Both Fes1 and Sse1 have been shown to be NEFs for cytosolic Hsp70s (Kabani et al. 2002b; Dragovic et al. 2006; Raviol et al. 2006b) We therefore assessed the ability of Fes1 to complement the prion propagation defect of this novel set of Sse1 mutants. To do this we carried out plasmid shuffle analysis for each Sse1 mutant in the presence of over-expressed Fes1 (Figure 2). As a negative control plasmid shuffle analysis was also carried out in the presence of either pRS423 (vector only) or pRS423 harboring the CIA1 gene ±500 bp. CIA1 is a yeast gene that has not been implicated in altering yeast prion propagation. After growth on 5-fluoro-orotic acid media also lacking histidine (to maintain selection for pRS423 based plasmids), cells were placed onto YPD to assess color and –ADE –HIS medium to assess the ability to grow on medium lacking adenine. Although the color phenotype on YPD for Sse1 WT or mutant cells harboring the vector or overexpressing FES1 is consistent with presence of Sse1 alone (compare Figure 1B YPD panel with Figure 2 control and FES1 YPD panels), the ability of some CMY02 Sse1 mutant cells to grow on medium lacking adenine is influenced greatly by the absence of histidine (compare Figure 1B –ADE panel with Figure 2 control and FES1 –ADE panels). Only G616D appears altered in color on YPD by the presence of FES1 overexpression. However, this color change does not correlate with a significant increased ability to grow on –ADE medium (Figure 2). Comparing the effects of vector only to overexpressed FES1, a clear difference in ability to grow on –ADE medium is observed for some mutants; P37L, C211Y, S440L, and E554K grow less well on –ADE in the presence of overexpressed FES1, whereas G343D and T365I grow slightly better in the presence of overexpressed FES1 (Figure 2), suggests that increases in Hsp70 (Ssa) NEF activity are able to influence some phenotypes of this subset of Sse1 mutants. Currently, we have no explanation for the complex but reproducible –ADE phenotype of these novel Sse1 mutants shown in Figures 1B and and22.
A previous study has highlighted the ability of overexpressed Sse1 to impair propagation of the yeast prion [URE3] (Kryndushkin and Wickner 2007). Similarly we found that in the SB34 strain background (Bach et al. 2003) the introduction of an extra copy of SSE1 under control of its native promoter was capable of causing a significant impairment of [URE3] (Table 4).

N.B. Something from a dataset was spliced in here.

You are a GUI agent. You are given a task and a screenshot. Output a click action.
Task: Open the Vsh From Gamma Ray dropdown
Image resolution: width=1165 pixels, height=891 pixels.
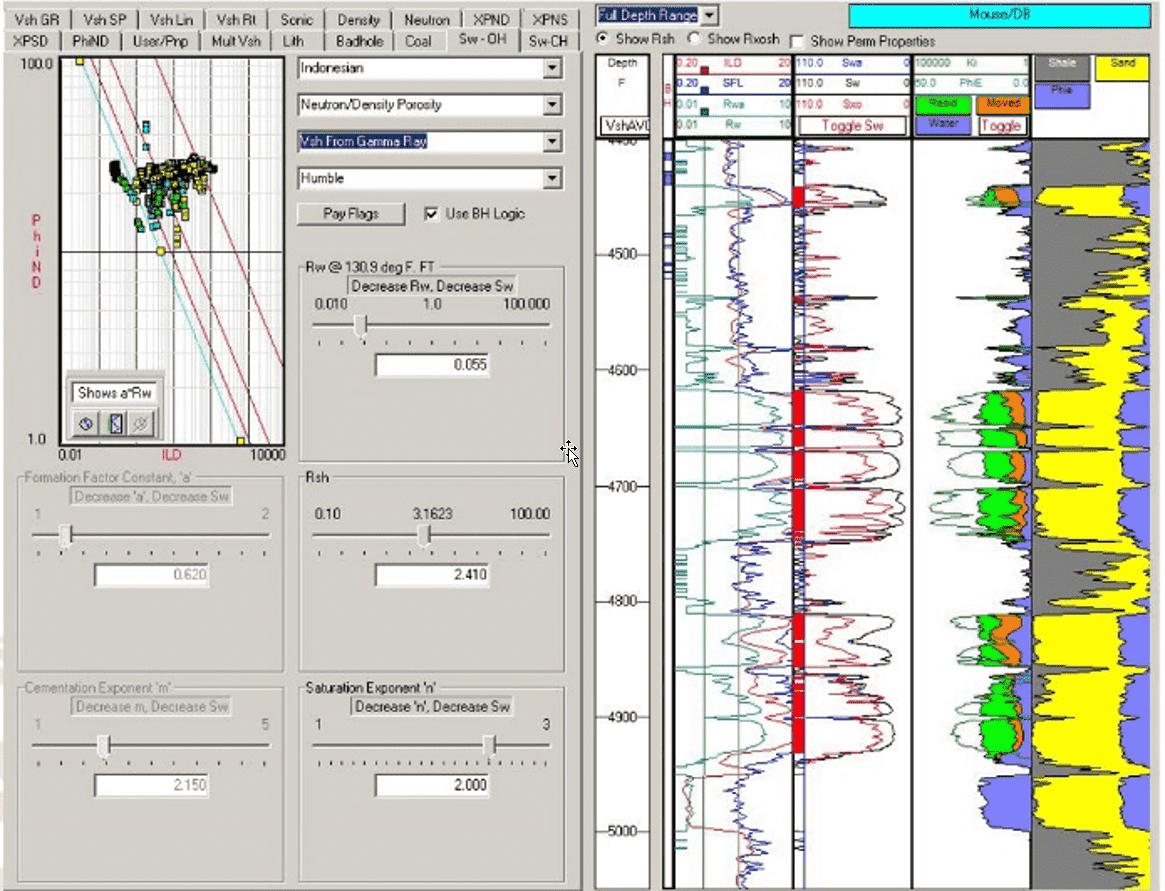[x=551, y=143]
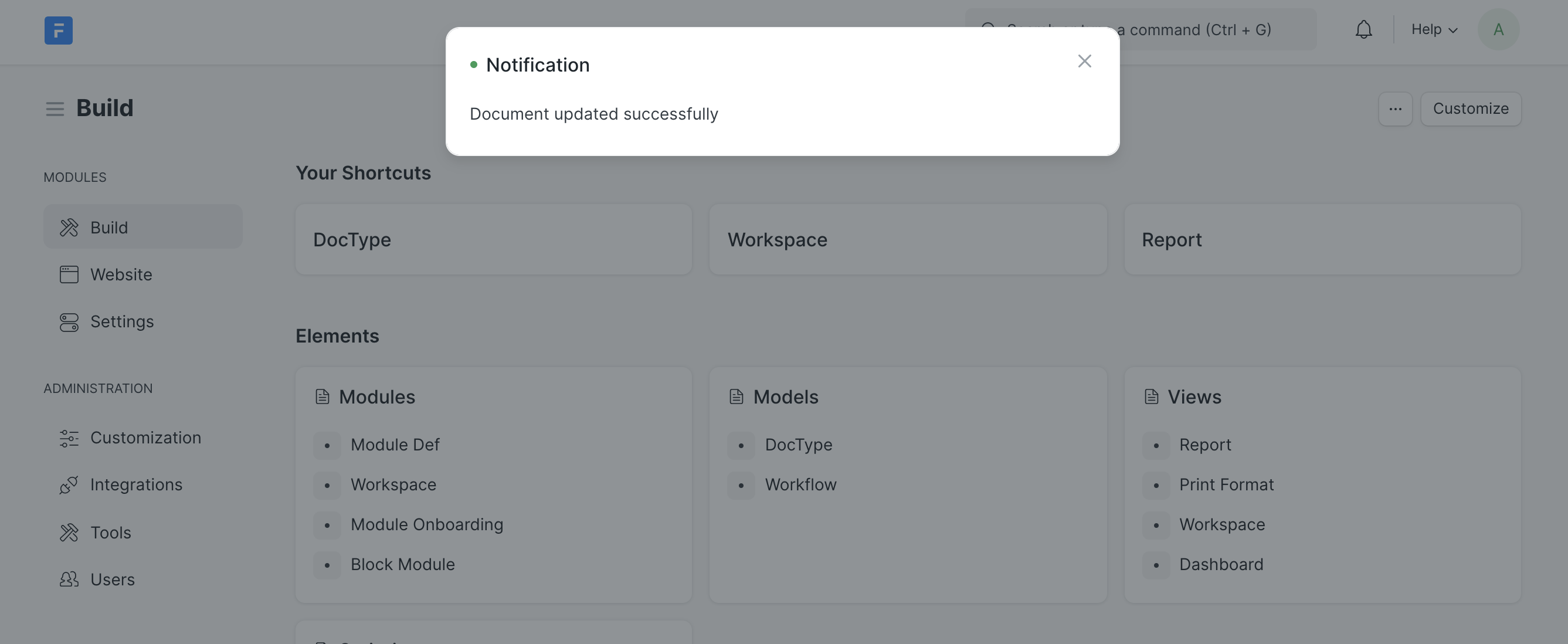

We therefore assessed the ability of the Sse1 mutants to impair [URE3] propagation using this assay. In contrast to WT Sse1 and in contrast to the diverse phenotypic effects observed in [PSI+] prion propagation and temperature sensitivity assays, we found that all thirteen novel Sse1 mutants were unable to significantly impair [URE3] propagation in the SB34 strain (Table 4). This suggests either a common functional change or defect within these mutants with respect to the ability to cure [URE3] or that more than one functional alteration in Sse1 can impair [URE3] curing ability.
It is well documented that certain chaperones play an essential role in prion maintenance and alteration in expression levels can affect [PSI+] propagation (for review see (Jones and Tuite 2005)). We therefore measured Sse1, Hsp104 and the Hsp70 (Ssa) chaperone family expression levels in all the Sse1 mutants. Figure 3 (and data not shown) shows that no major differences in chaperone expression levels exist between any mutants compared to wild-type Sse1. Only the P37L mutant appeared to have slightly increased levels of Hsp104 and Ssa, but taking into account previous findings these are unlikely to be the cause of any prion or temperature-related phenotypes (Jung et al. 2000; Jones and Masison 2003; Loovers et al. 2007). In addition we also measured levels of Hsp70 co-chaperones Ydj1 and Sis1 and found similar amounts of these Hsp40s within the Sse1 mutants analyzed in Figure 3 compared to wild type (data not shown). Therefore, the phenotypic changes in prion propagation and growth at high temperatures observed in these novel Sse1 mutants is most likely not due to indirect changes in chaperone expression levels.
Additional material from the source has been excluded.